On 2020/06/15 13:42, Kyotaro Horiguchi wrote:
At Sat, 13 Jun 2020 01:38:49 +0900, Fujii Masao <masao.fu...@oss.nttdata.com> 
wrote in
Hi,

The document explains that "lost" value that
pg_replication_slots.wal_status reports means

     some WAL files are definitely lost and this slot cannot be used to
     resume replication anymore.

However, I observed "lost" value while inserting lots of records,
but replication could continue normally. So I wonder if
pg_replication_slots.wal_status may have a bug.

wal_status is calculated in GetWALAvailability(), and probably I found
some issues in it.


        keepSegs = ConvertToXSegs(Max(max_wal_size_mb, wal_keep_segments),
                                                          wal_segment_size) +
                                                          1;

max_wal_size_mb is the number of megabytes. wal_keep_segments is
the number of WAL segment files. So it's strange to calculate max of
them.

Oops!  I don't want to believe I did that but it's definitely wrong.

The above should be the following?

     Max(ConvertToXSegs(max_wal_size_mb, wal_segment_size),
     wal_keep_segments) + 1

Looks reasonable.

                if ((max_slot_wal_keep_size_mb <= 0 ||
                         max_slot_wal_keep_size_mb >= max_wal_size_mb) &&
                        oldestSegMaxWalSize <= targetSeg)
                        return WALAVAIL_NORMAL;

This code means that wal_status reports "normal" only when
max_slot_wal_keep_size is negative or larger than max_wal_size.
Why is this condition necessary? The document explains "normal
  means that the claimed files are within max_wal_size". So whatever
  max_slot_wal_keep_size value is, IMO that "normal" should be
  reported if the WAL files claimed by the slot are within max_wal_size.
  Thought?

It was a kind of hard to decide. Even when max_slot_wal_keep_size is
smaller than max_wal_size, the segments more than
max_slot_wal_keep_size are not guaranteed to be kept.  In that case
the state transits as NORMAL->LOST skipping the "RESERVED" state.
Putting aside whether the setting is useful or not, I thought that the
state transition is somewhat abrupt.

Or, if that condition is really necessary, the document should be
updated so that the note about the condition is added.

Does the following make sense?

https://www.postgresql.org/docs/13/view-pg-replication-slots.html

normal means that the claimed files are within max_wal_size.
+ If max_slot_wal_keep_size is smaller than max_wal_size, this state
+ will not appear.

If the WAL files claimed by the slot exceeds max_slot_wal_keep_size
but any those WAL files have not been removed yet, wal_status seems
to report "lost". Is this expected behavior?

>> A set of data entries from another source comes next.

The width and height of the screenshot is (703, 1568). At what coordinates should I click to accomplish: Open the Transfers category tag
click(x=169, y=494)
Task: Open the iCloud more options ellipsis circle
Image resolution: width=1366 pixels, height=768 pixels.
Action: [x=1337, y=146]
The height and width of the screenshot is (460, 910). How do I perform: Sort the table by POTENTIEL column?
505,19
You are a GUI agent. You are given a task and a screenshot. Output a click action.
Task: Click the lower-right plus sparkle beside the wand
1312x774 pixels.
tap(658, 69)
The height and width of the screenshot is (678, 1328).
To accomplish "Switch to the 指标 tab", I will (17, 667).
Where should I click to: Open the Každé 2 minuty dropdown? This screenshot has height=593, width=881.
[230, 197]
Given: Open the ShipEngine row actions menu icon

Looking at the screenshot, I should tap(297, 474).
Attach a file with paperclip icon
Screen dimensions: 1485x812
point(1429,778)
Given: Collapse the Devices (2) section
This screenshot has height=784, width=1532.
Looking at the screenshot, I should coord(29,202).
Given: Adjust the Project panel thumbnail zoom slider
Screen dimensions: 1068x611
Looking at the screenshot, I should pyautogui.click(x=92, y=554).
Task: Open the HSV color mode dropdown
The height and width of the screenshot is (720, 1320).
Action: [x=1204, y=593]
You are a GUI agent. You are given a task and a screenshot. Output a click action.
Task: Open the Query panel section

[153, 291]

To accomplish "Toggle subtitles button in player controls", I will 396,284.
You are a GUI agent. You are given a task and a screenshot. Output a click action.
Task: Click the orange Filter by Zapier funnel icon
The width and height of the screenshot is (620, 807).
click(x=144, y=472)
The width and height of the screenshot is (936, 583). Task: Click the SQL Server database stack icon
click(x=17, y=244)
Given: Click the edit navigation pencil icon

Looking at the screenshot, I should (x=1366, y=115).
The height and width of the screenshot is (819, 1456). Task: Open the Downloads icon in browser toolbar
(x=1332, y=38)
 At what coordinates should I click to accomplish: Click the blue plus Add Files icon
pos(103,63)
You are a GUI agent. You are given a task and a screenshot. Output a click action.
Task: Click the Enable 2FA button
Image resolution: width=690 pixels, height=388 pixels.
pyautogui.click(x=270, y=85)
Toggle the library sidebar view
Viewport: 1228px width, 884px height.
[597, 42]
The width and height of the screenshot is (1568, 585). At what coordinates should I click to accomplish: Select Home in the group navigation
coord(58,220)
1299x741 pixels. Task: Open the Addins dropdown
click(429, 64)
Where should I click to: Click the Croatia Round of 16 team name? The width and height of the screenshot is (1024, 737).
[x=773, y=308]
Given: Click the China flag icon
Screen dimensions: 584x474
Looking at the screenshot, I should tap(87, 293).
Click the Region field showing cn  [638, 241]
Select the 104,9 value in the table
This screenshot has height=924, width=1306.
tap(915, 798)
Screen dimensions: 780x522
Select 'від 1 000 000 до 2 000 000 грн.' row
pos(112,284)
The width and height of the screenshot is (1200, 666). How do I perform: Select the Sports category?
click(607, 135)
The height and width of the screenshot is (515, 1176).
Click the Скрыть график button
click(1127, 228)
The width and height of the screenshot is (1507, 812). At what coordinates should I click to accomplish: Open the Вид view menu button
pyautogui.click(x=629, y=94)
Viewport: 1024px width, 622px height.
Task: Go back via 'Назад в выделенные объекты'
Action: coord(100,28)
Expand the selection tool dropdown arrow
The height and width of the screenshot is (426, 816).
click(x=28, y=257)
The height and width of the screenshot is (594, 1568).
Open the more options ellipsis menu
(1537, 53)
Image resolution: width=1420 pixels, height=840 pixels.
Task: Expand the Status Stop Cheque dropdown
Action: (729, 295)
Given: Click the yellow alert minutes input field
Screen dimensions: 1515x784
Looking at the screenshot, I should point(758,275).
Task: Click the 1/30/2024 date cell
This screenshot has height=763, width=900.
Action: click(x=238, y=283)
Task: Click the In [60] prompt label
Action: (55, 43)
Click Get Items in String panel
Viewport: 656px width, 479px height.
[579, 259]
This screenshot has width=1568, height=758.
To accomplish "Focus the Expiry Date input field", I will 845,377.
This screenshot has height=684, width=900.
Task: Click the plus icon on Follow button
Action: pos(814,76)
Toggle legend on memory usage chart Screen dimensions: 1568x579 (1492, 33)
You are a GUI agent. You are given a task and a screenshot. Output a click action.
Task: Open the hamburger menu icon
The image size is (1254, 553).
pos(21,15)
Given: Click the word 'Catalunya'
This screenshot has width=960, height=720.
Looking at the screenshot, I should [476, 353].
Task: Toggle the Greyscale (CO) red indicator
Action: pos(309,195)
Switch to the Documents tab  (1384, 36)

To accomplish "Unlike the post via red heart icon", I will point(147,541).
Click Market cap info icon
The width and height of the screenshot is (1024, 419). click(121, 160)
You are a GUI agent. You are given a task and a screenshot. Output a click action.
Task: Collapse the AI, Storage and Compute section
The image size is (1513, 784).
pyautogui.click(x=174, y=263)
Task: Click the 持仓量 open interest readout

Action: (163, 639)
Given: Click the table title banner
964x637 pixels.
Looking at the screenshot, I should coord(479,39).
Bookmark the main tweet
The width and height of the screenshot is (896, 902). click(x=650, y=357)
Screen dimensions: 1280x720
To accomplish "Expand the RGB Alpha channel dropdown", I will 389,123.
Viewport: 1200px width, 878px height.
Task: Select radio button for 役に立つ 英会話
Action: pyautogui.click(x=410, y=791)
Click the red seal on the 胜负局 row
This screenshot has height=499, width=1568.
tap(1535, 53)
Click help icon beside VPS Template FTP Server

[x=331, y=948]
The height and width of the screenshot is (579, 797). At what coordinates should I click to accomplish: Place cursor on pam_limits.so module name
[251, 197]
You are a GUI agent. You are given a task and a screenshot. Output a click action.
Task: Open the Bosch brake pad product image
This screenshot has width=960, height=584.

Per the meaning of "lost"
described in the document, "lost" should be reported only when
any claimed files are removed, I think. Thought?

Or this behavior is expected and the document is incorrect?

In short, it is known behavior but it was judged as useless to prevent
that.

That can happen when checkpointer removes up to the segment that is
being read by walsender.  I think that that doesn't happen (or
happenswithin a narrow time window?) for physical replication but
happenes for logical replication.

While development, I once added walsender a code to exit for that
reason, but finally it is moved to InvalidateObsoleteReplicationSlots
as a bit defferent function.

BTW, I read the code of InvalidateObsoleteReplicationSlots() and probably
found some issues in it.

1. Each cycle of the "for" loop in InvalidateObsoleteReplicationSlots()
    emits the log message  "terminating walsender ...". This means that
    if it takes more than 10ms for walsender to exit after it's signaled,
    the second and subsequent cycles would happen and output the same
    log message several times. IMO that log message should be output
    only once.

2. InvalidateObsoleteReplicationSlots() uses the loop to scan replication
    slots array and uses the "for" loop in each scan. Also it calls
    ReplicationSlotAcquire() for each "for" loop cycle, and
    ReplicationSlotAcquire() uses another loop to scan replication slots
    array. I don't think this is good design.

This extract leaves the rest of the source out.